▶ [Die Aufgabe 1]: Schreib den Teil der Familienchronik neu, der mit den Worten „Auch für die“ anfängt und mit „in Grebenstein selbst.“ aufhört. Setz dabei statt „Schule“ das Wort „Stadtschule“ ein.
▶ [Die Aufgabe 2]: Schreib die Familienchronik aus Grebenstein ab der Stelle weiter, an der sie aufhört.

++++ Seite ++++

Home › Familien › Grebenstein-Essen › CHRONIK › Kapitel IV
Nach dem Westfälischen Frieden sollte eigentlich alles besser werden. Manches beruhigt sich in der Tat, doch die Menschen sind noch nicht reif für eine neue, friedliche Zeit, vor allem jene nicht, die unsere Geschicke auf Erden zu steuern haben. Dennoch entwickelt sich überall in unserem Kulturkreis alsbald eine Blüte der Wissenschaft, Kunst und Philosophie. Der denkende Mensch macht sich in einer säkularisierten Umwelt daran, sich „aus seiner selbstverschuldeten Unmündigkeit“ zu befreien, wie Kant es 100 Jahre später nennt (1874). Wir sprechen von der Aufklärung, der entscheidenden geistigen Bewegung seit der Reformation, die bis in die Gegenwart des 20. Jh. spürbar bleibt. Leibniz, Voltaire und Rousseau, Kant, Goethe und Schiller, Bach und Mozart (um nur einige Namen zu nennen) leben in dieser Zeit des späten 17. und des 18. Jh.; sie wirken weit über Deutschland hinaus oder nach Deutschland hinein.
Auch für die Menschen in Grebenstein gibt es einen hoffnungsvollen Start in diese Zeit, als im Jahre 1651 eine öffentliche Schule errichtet wird, mit vier Klassen für ca. 100 Schüler. Arends Kinder (unsere 8. Generation) profitieren bereits davon. Bis zum Siebenjährigen Krieg Mitte des 18. Jh. geht es von Naturkatastrophen abgesehen offenbar vergleichsweise ruhig zu. Und was von den großen geistigen Strömungen der Zeit in Grebenstein ankommt, davon wissen wir nichts -; der Alltag geht weiter. Unsere 8. und 9. Generation vermehrt sich indes fleißig. Auch im 18. Jh. zunächst ausschließlich in Grebenstein selbst.

++++ Rohdaten ++++

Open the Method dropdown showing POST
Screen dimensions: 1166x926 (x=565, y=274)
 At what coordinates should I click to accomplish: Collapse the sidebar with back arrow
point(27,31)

++++

▶ [Die Antwort 1]:
Auch für die Menschen in Grebenstein gibt es einen hoffnungsvollen Start in diese Zeit, als im Jahre 1651 eine öffentliche Stadtschule errichtet wird, mit vier Klassen für ca. 100 Schüler. Arends Kinder (unsere 8. Generation) profitieren bereits davon. Bis zum Siebenjährigen Krieg Mitte des 18. Jh. geht es von Naturkatastrophen abgesehen offenbar vergleichsweise ruhig zu. Und was von den großen geistigen Strömungen der Zeit in Grebenstein ankommt, davon wissen wir nichts -; der Alltag geht weiter. Unsere 8. und 9. Generation vermehrt sich indes fleißig. Auch im 18. Jh. zunächst ausschließlich in Grebenstein selbst.

▶ [Die Antwort 2]:
Unser Vertreter der 8. Generation Dringenberg ist Stephan d.J., drittes Kind von Arend. Stephan (Steffan) wird am 4. November 1666 geboren. (11) Er wird erst 1680 mit 14 Jahren konfirmiert und heiratet acht Jahre später mit 22 Jahren Dorothea Baumbach (* 14.3.1664, ? 30.9.1734).
Die beiden haben 9 Kinder, deren erstes wiederum unsere Linie fortsetzt: Bernhard Georg (* 15.6.1690). Es folgen zwischen 1696 und 1713 Henrich Philipp (Martin), Johannes, Elisabeth, Marie Elisabeth, Anna Gerdruth, Johann Georg, Anna Catharina, Anna Maria.
Von Stephan ist überliefert, daß er 1708 das Haus Obere Strohstraße Nr. 6 baut sowie eines in der Unteren Strohstraße No. 2 nach 1710, das er nach einem Brand am 13. Mai 1717 neu errichtet.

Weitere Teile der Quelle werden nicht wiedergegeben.